## GIVEN PASSAGE
=== Begin Enclosure ===

Benchmarking Qwen 27B and ComfyUI on One RTX 5090

I recently wanted to keep qwen3.5:27b loaded on a single RTX 5090 while still using ComfyUI for image generation.

That sounds simple until you remember what is really happening:

one large model already occupies a lot of VRAM
image generation can spike memory at the wrong moment
the fastest profile is not always the one you can safely keep using

So I ran a benchmark to answer one practical question:

What is the best setup if I want both decent image speed and enough VRAM headroom to avoid constant trouble?

Test goal

The goal was not to find the single fastest benchmark score.

The goal was to find the best shared GPU setup while Qwen stayed resident in memory.

=== End Enclosure ===

## RECORDS SUPPLIED
=== Begin Enclosure ===

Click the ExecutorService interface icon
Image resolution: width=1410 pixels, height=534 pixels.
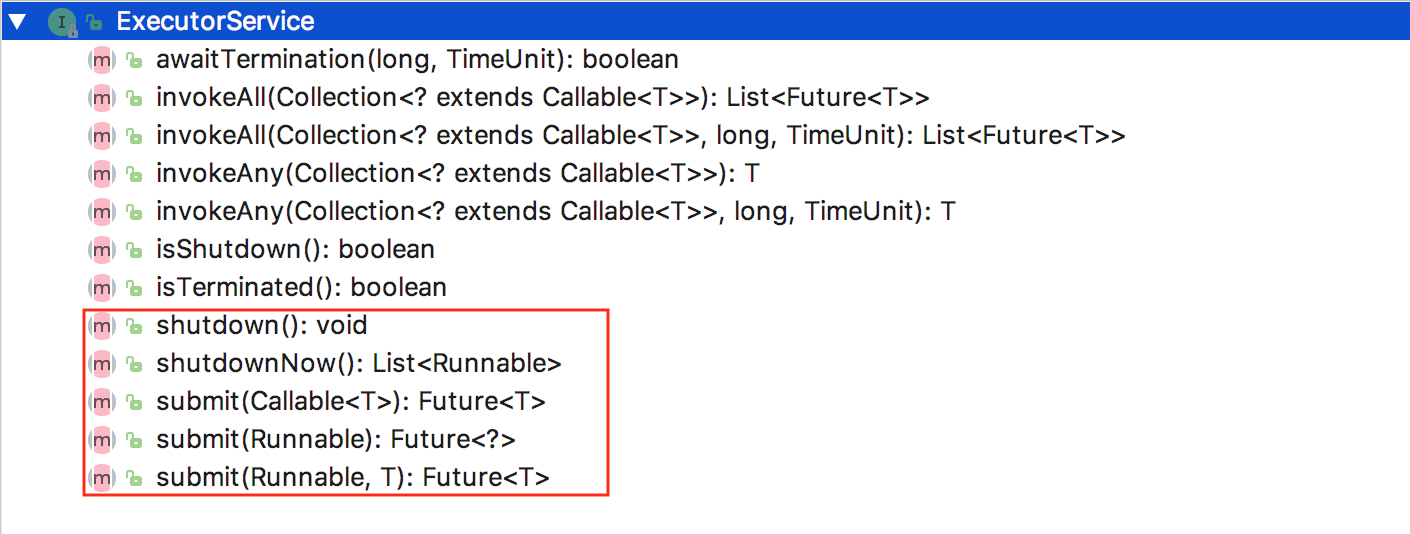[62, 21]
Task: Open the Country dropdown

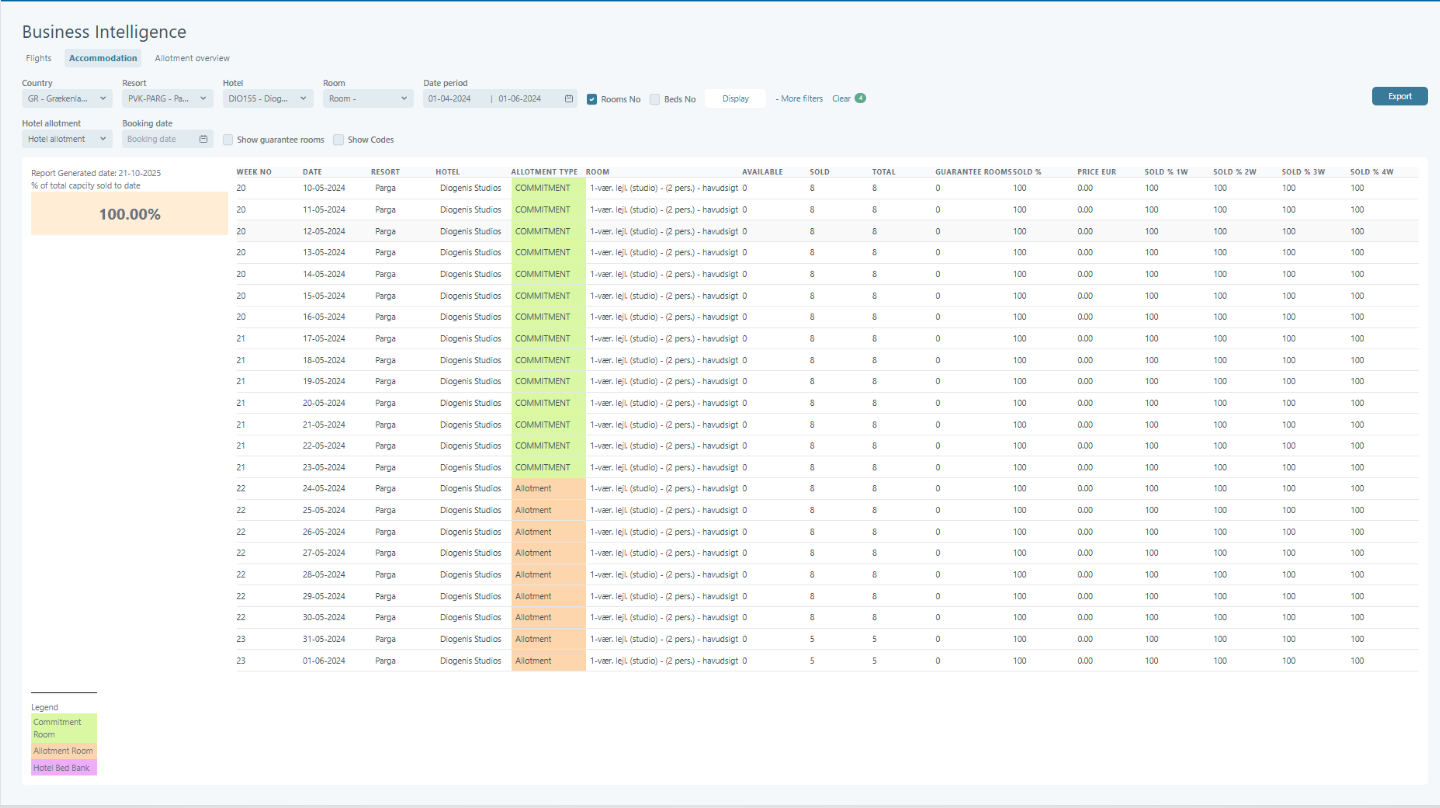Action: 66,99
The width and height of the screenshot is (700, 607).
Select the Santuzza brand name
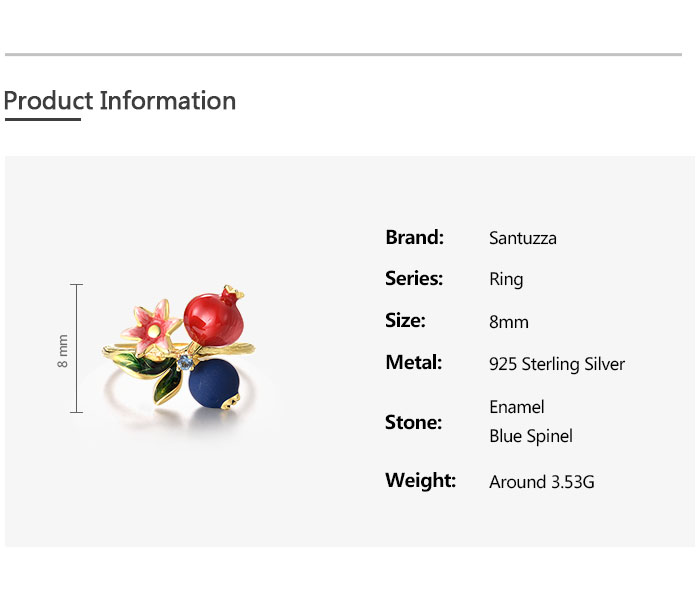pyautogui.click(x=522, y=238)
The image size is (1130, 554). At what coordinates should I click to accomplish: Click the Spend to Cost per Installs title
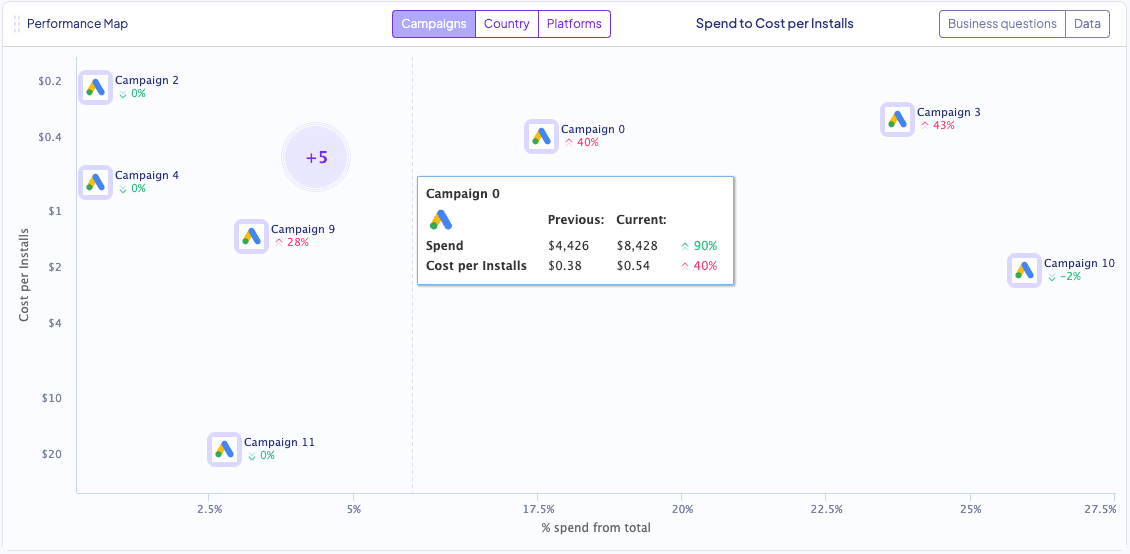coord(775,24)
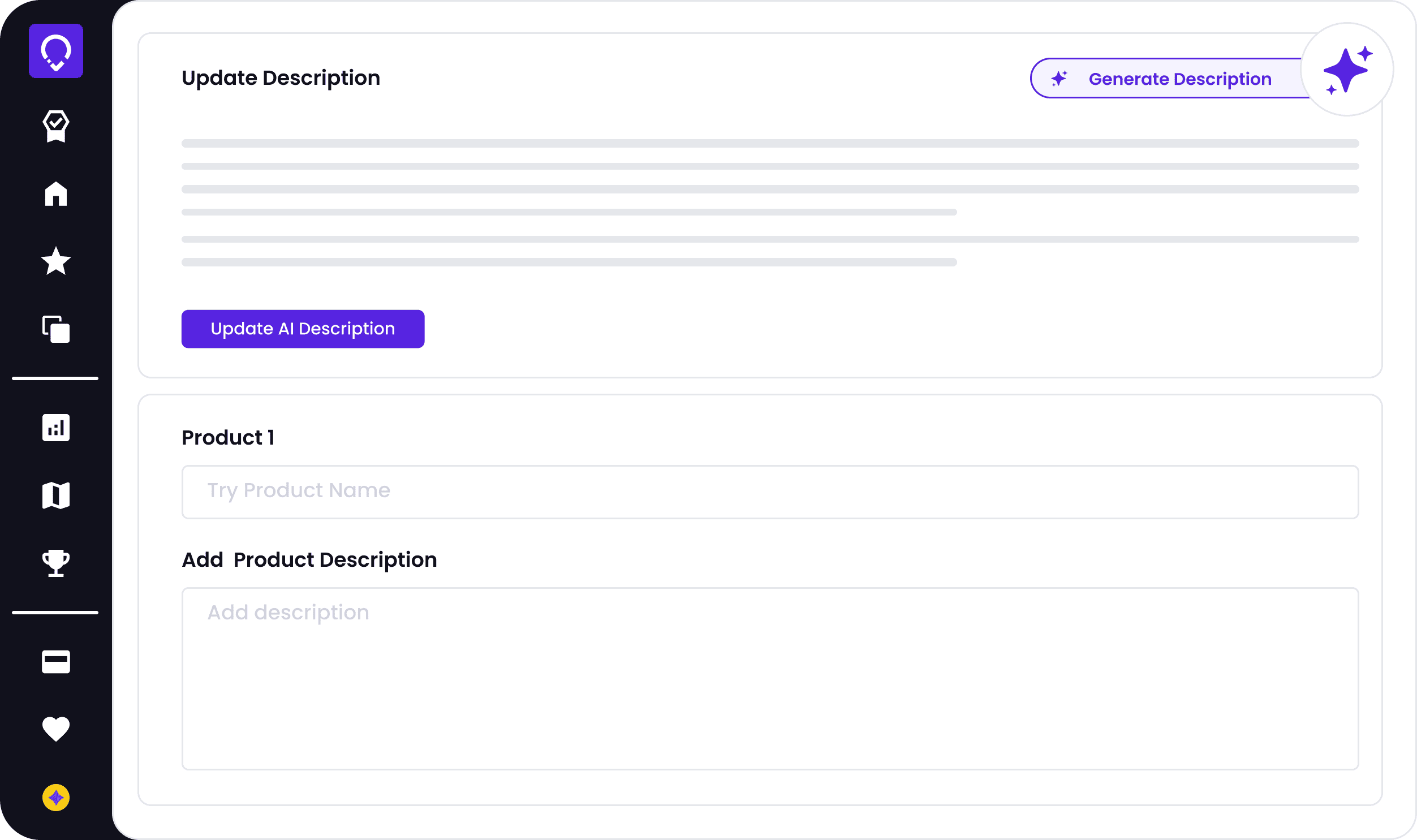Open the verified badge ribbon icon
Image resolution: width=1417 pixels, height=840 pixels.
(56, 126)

=== End Enclosure ===

## TASKS FOR THIS EXERCISE
1. State whether each statement agrees with the post on benchmarking Qwen 27B and ComfyUI. Answer yes or no for each, and quote the deciding words of the post exactly. (a) The author wanted qwen3.5:27b to stay loaded on one RTX 5090 while ComfyUI was also used for image generation. (b) The benchmark was meant to find the single fastest benchmark score. (c) The post says image generation keeps memory use steady.
2. Extend the post on benchmarking Qwen 27B and ComfyUI on one RTX 5090, starting right after its final sentence.
The entries are not needed here.

## WRITTEN ANSWERS
1.
(a) Yes: "I recently wanted to keep qwen3.5:27b loaded on a single RTX 5090 while still using ComfyUI for image generation."
(b) No: "The goal was not to find the single fastest benchmark score."
(c) No: "image generation can spike memory at the wrong moment"

2.
In other words:

keep Qwen alive
generate 3 images
compare speed
compare the lowest free VRAM
pick the setup that is fast enough without becoming fragile

Test setup

These settings stayed fixed during the benchmark:

GPU: RTX 5090
LLM: qwen3.5:27b
Context length: 28672
Image model: z_image_turbo_nvfp4.safetensors
Workload: 1024x1024, steps=9, 3 images per run

I compared 8 combinations across three ideas:

normal vs lowvram
default caching vs cacheNone
default memory reserve vs a reserve4 variant

You do not need to care about every implementation detail to understand the result. The main thing is this:

normal was more aggressive
lowvram was safer
cacheNone reduced memory pressure but usually hurt throughput

The main result

Here is the simplified version of the benchmark:

Setup	3-image time	Lowest free VRAM	Takeaway
`normal_reserve4`	`9.972s`	`233MB`	Fastest, but too close to the edge
`normal_default`	`11.467s`	`212MB`	Also fast, also risky
`lowvram_default`	`16.615s`	`7913MB`	Best balance
`lowvram_reserve4`	`19.105s`	`7913MB`	Safer, but slower than needed
`normal_cacheNone_reserve4`	`19.748s`	`7433MB`	Safe, but throughput drops
`normal_cacheNone`	`20.475s`	`7403MB`	Safe, but throughput drops
`lowvram_cacheNone_reserve4`	`35.328s`	`10185MB`	Very conservative, too slow
`lowvram_cacheNone`	`38.991s`	`10155MB`	Very conservative, too slow

The fastest setup was clearly normal_reserve4.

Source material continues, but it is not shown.